Desjudicialização tributária e a publicidade registral da sucessão
A Resolução CNJ nº 695/2026 introduziu alteração relevante no inventário extrajudicial.
O novo artigo 15 da Resolução CNJ nº 35/2007 dispõe que a lavratura das escrituras públicas de inventário e partilha não se condiciona à comprovação do prévio recolhimento do ITCMD.

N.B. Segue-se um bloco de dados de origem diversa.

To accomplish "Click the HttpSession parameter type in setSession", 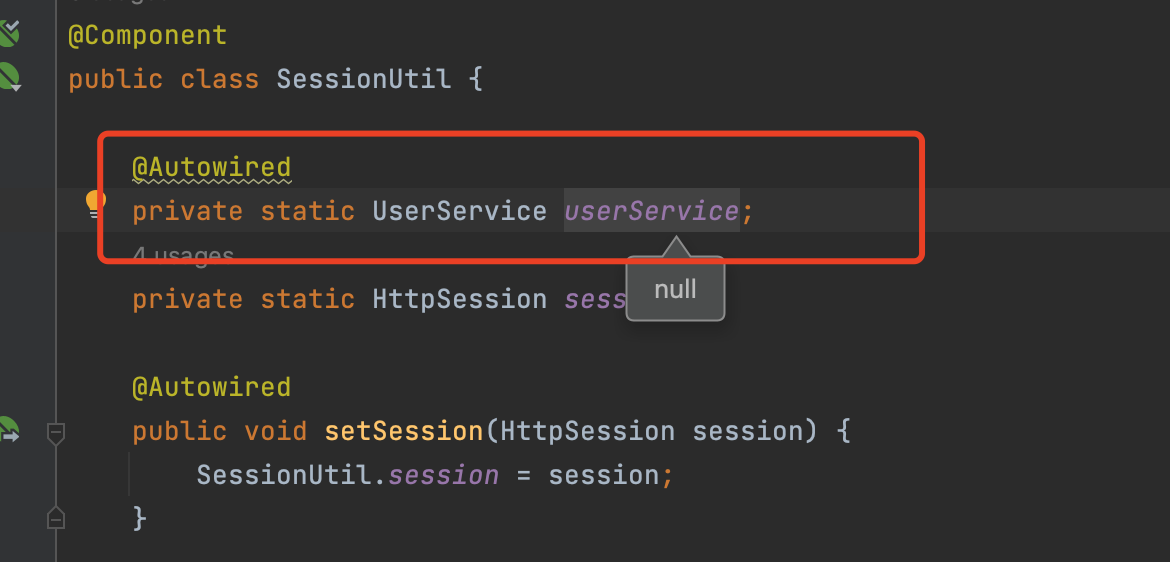I will click(x=587, y=431).
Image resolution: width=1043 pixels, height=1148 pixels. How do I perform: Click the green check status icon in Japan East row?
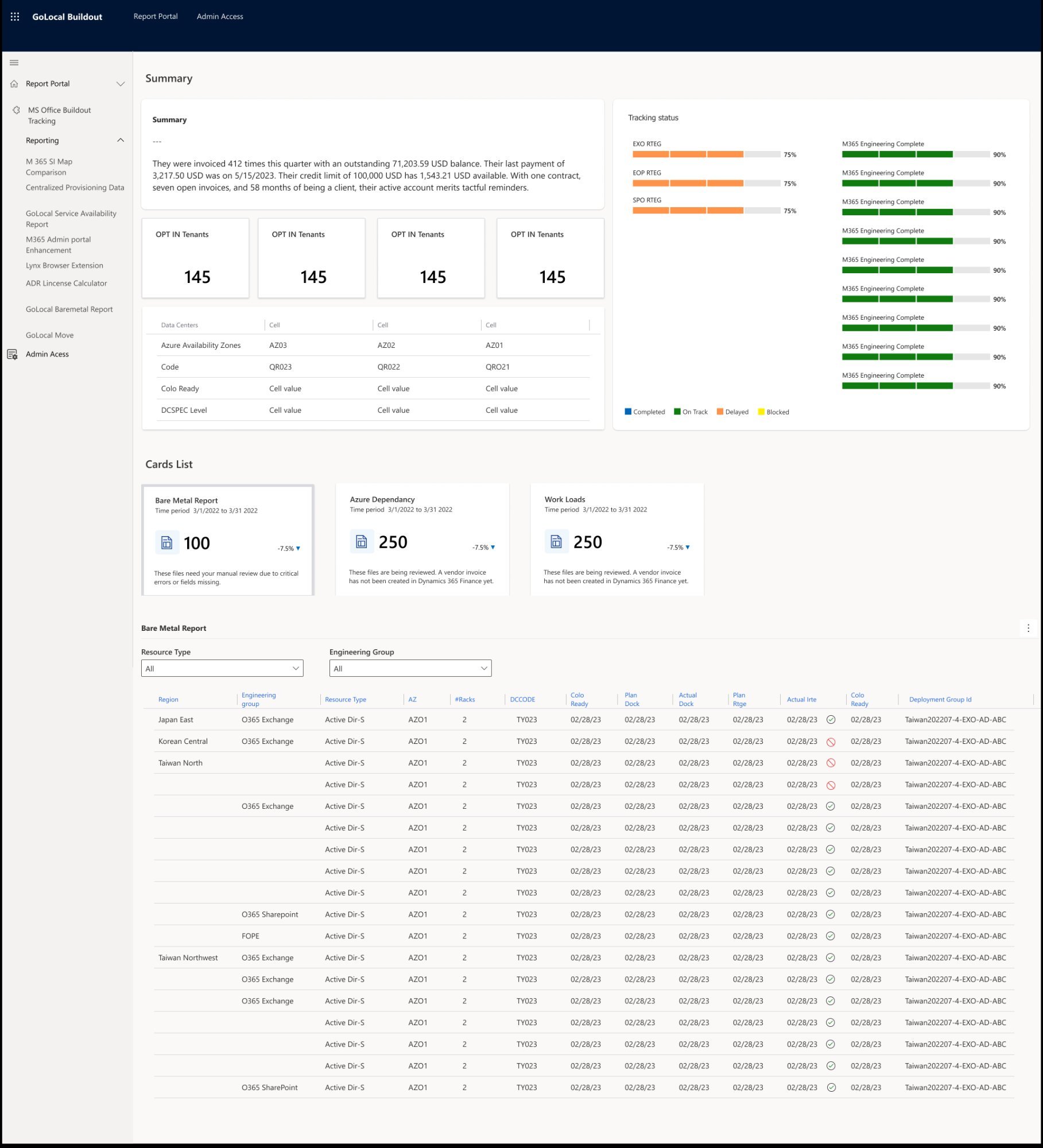point(831,720)
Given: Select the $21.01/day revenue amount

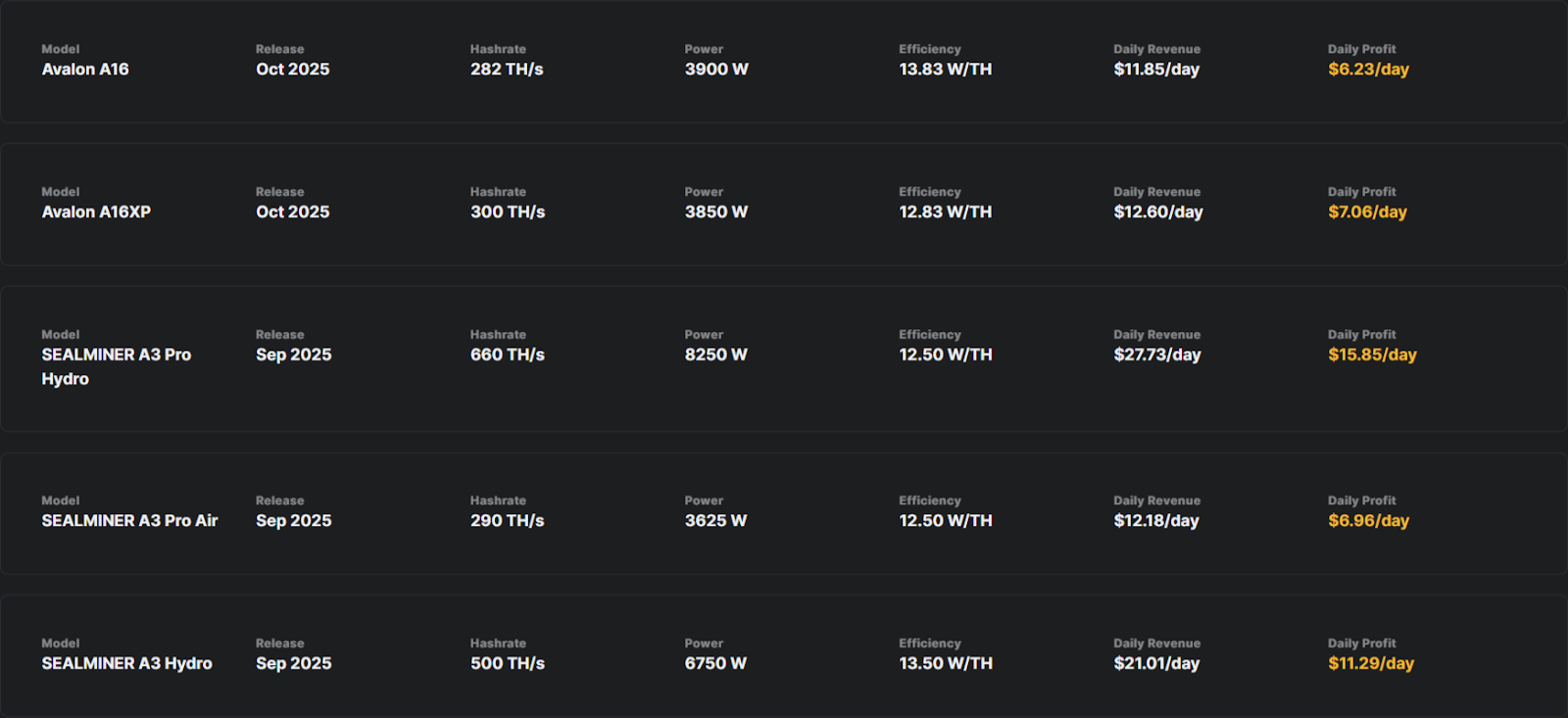Looking at the screenshot, I should click(1155, 664).
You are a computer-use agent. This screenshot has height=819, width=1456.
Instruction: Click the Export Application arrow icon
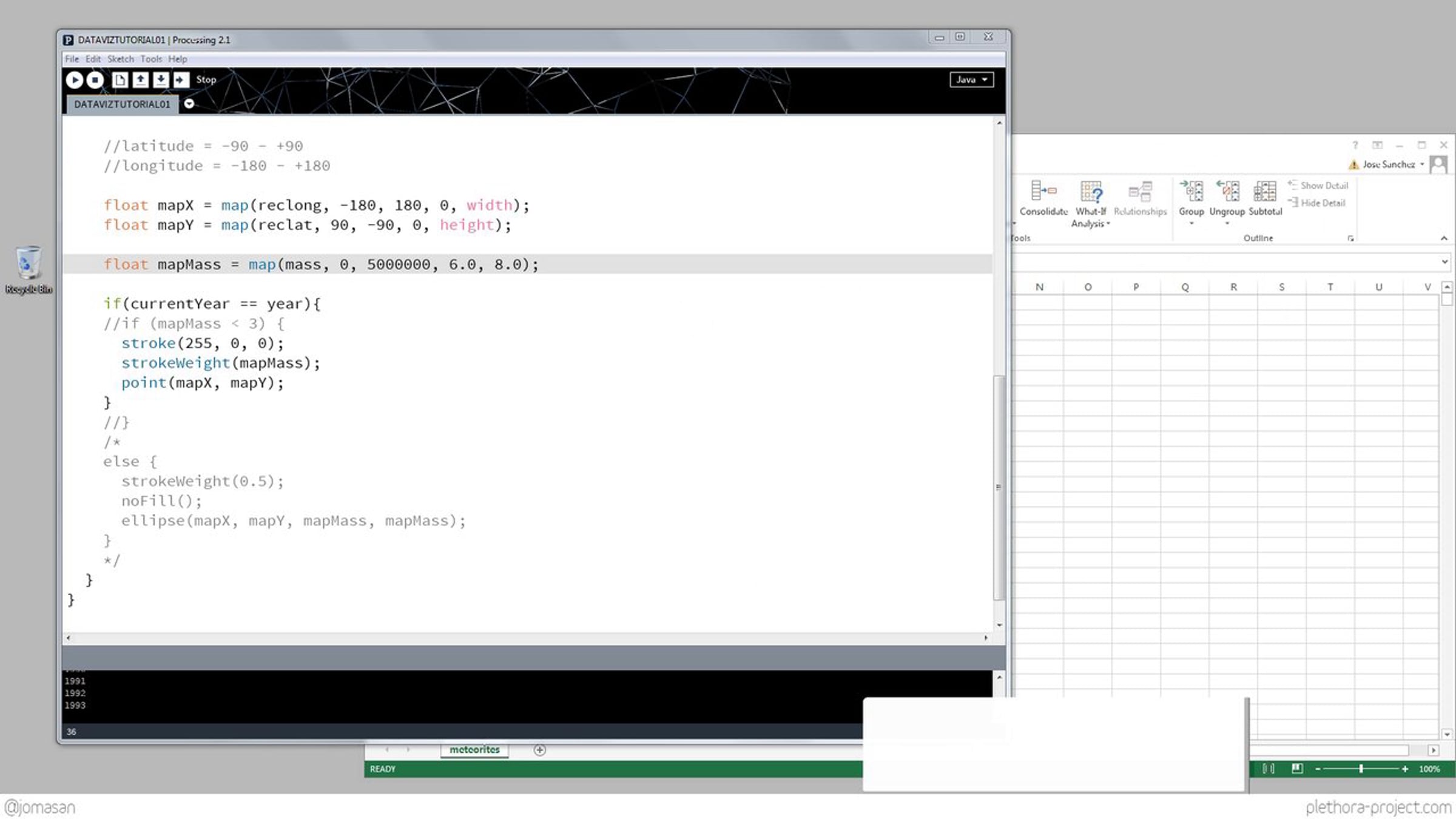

O tabelião deve consignar a ciência das partes, assistidas por advogado, acerca das obrigações tributárias e, se não houver recolhimento prévio, comunicar a escritura ao Fisco em cinco dias, ou no prazo previsto na legislação tributária aplicável.
Freepik CNJ altera inventário extrajudicial A dificuldade surge quando essa disciplina nacional encontra legislação estadual que fixa o momento do pagamento e atribui responsabilidade tributária ao tabelião.
Em São Paulo, o artigo 8º da Lei nº 10.705/2000 prevê responsabilidade dos serventuários nos atos em que intervierem ou pelas omissões de que forem responsáveis, e o artigo 18, § 1º, determina, quando devido o imposto na partilha ou divisão de patrimônio comum, seu pagamento antes da lavratura da escritura pública.
Há ainda um problema estrutural.
A herança transmite-se desde logo aos herdeiros com a morte, nos termos do artigo 1.784 do Código Civil.
Todavia, até o ingresso do título sucessório, a matrícula continua publicizando o falecido.
Produz-se divergência entre realidade jurídico-civil e realidade tabular, exatamente o tipo de dissociação que um sistema de publicidade imobiliária deve procurar reduzir.
Conteúdo normativo da resolução CNJ nº 695/2026 A Resolução nº 695/2026 substitui o modelo de bloqueio notarial por um modelo de informação e cooperação fiscal.
A escritura deixa de depender, no plano da regulamentação nacional, da prova prévia do pagamento; em contrapartida, exige-se declaração expressa das partes e comunicação ao Fisco.
A norma deve ser lida nos limites constitucionais do CNJ.
O conselho disciplina e fiscaliza administrativamente os serviços extrajudiciais, mas não é legislador tributário estadual.
O ITCMD é imposto de competência dos estados e do Distrito Federal.